Epsilon Open Archive

Abstract

Ribulose-1,5-bisphosphate carboxylase/oxygenase (Rubisco) assimilates carbon dioxide (CO2) from air into biomass. Due to its slow turnover, the reaction is a rate-limiting step in photosynthetic carbon fixation. The carboxylation reaction catalyzed by Rubisco is subject to inhibition by oxygen (O2) in a competing, non-productive reaction that reduces the efficiency of the enzyme by up to 50%. This makes Rubisco a target for engineering to increase crop yield.

The specificity of Rubisco for CO2 over O2 is a measure how well the enzyme is able to suppress the unwanted oxygenation reaction and varies between organisms. The specificity of Rubisco from several marine algae surpasses that of crop plants. Diatoms with high CO2 specificity from the arctic waters around Svalbard have been cultured, the Rubisco protein has been isolated and characterised, and the crystal structure has been determined. The holoenzyme structure is similar to the structure of Rubisco from plants, but the fold of the small subunits differs and has a shorter βA-βB loop and carboxy- terminal extension that extends into the solvent channel, that appears to provide extra stability to the holoenzyme.
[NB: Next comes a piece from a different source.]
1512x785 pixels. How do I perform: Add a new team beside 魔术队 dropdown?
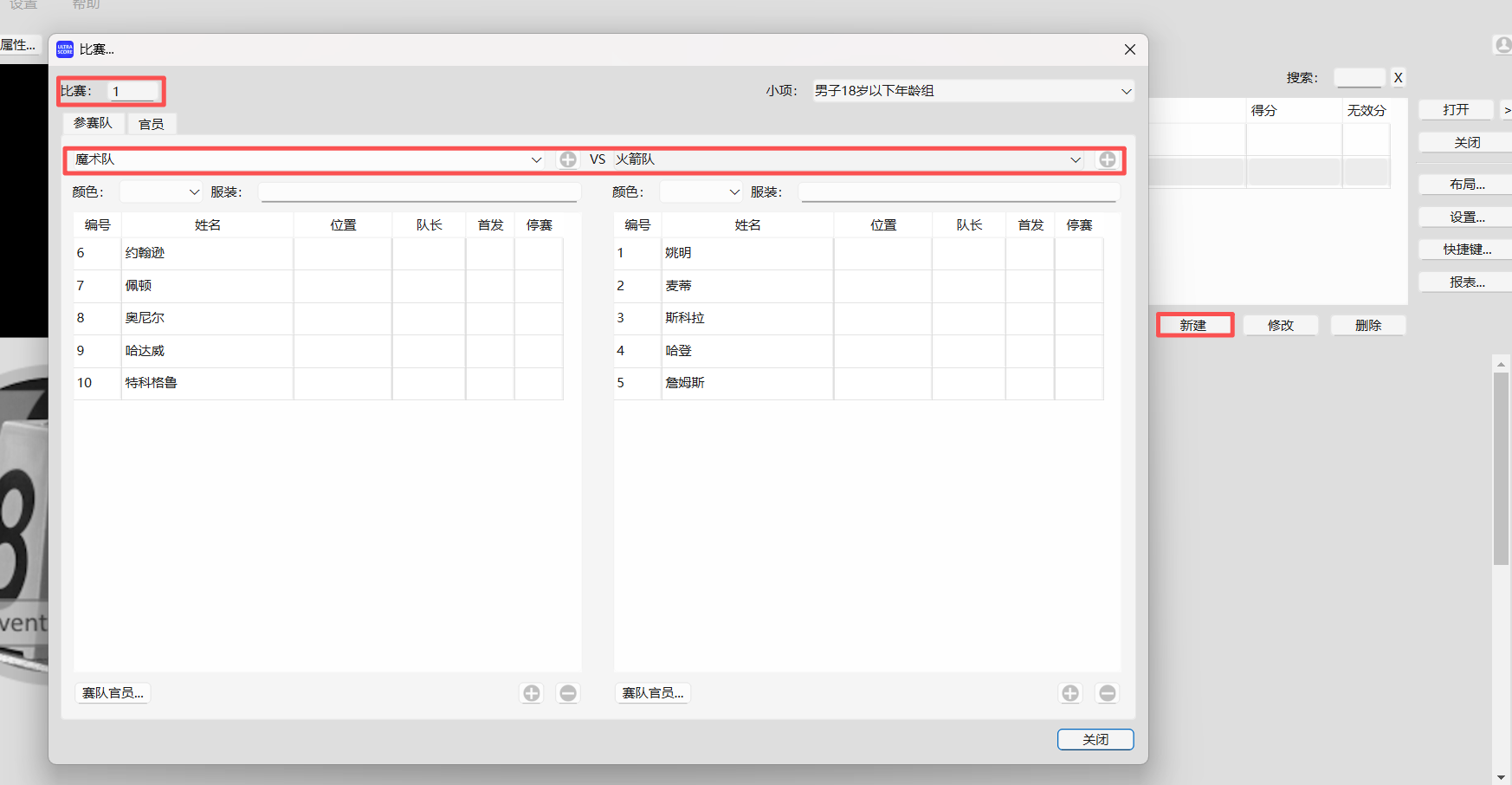(x=568, y=159)
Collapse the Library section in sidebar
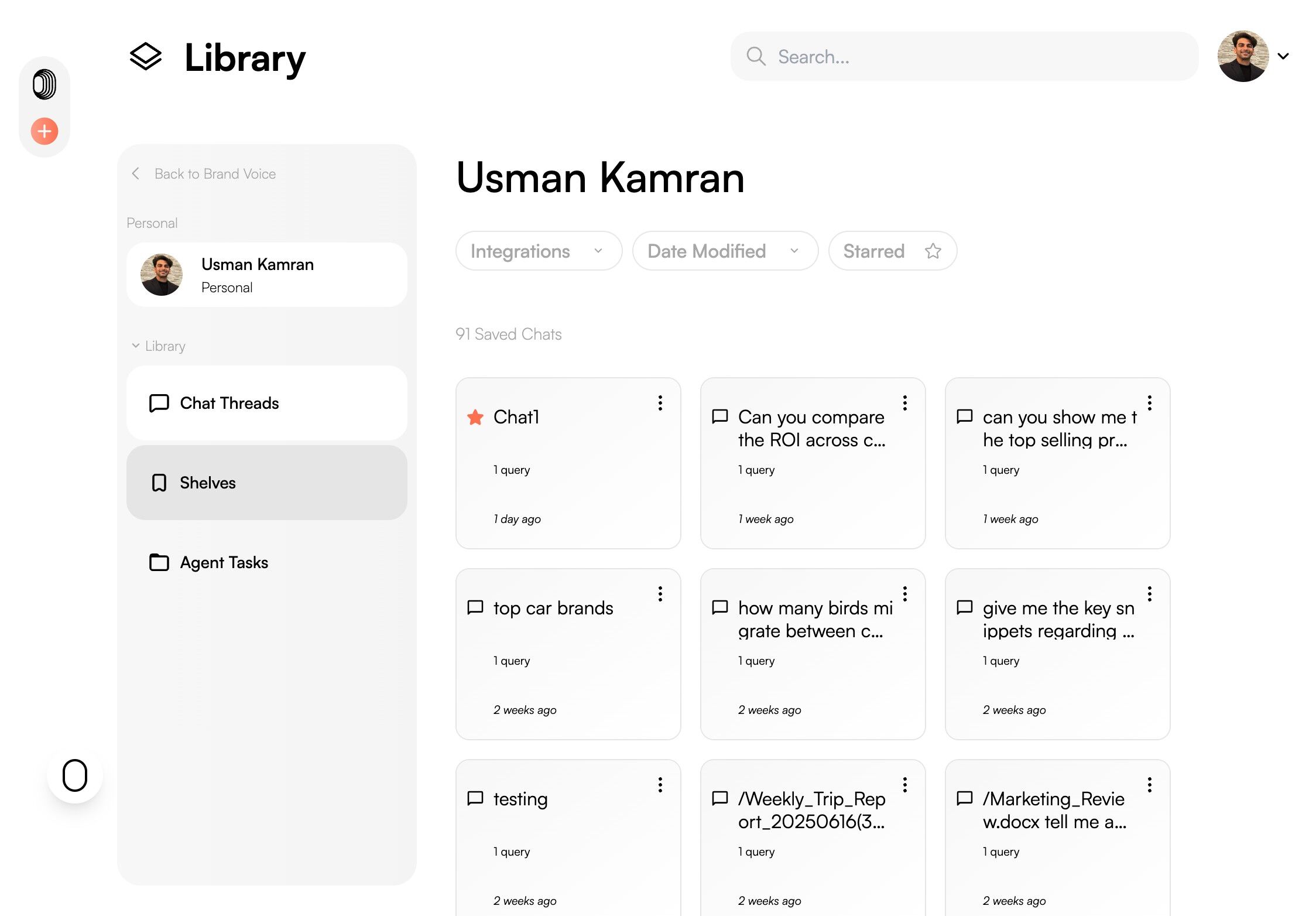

The holoenzyme is a hexadecamer consisting of 8 large, catalytic, and 8 small subunits (L8S8) with a mass of 500 kD. The dynamics of the interaction between the subunits in this large protein will likely influence catalysis and CO2/O2 specificity. In order to examine the interface communication between subunits, molecular dynamics simulations have been performed on Rubisco enzymes from different organisms and with different holoenzyme structures, showing that the number of contacts and the size of the interaction area differ significantly in the different complexes examined. Single-residue mutations that affect specificity in Rubisco from the unicellular green alga Chlamydomonas reinhardtii also influence the protein dynamics and interactions across the subunit interfaces.
The migration of the gaseous substrates, CO2 and O2 in and around Rubisco, was investigated using molecular dynamics simulations. The results indicate that at equal concentrations of the gas, Rubisco has a preference for binding CO2 over O2. Amino acids with small hydrophobic side chains are the most proficient in attracting CO2, indicating a significant contribution of the hydrophobic effect in the interaction. On average, residues in the small subunit bind approximately twice as much CO2 as do residues in the large subunit, suggesting the small subunit may function as a reservoir for CO2 storage.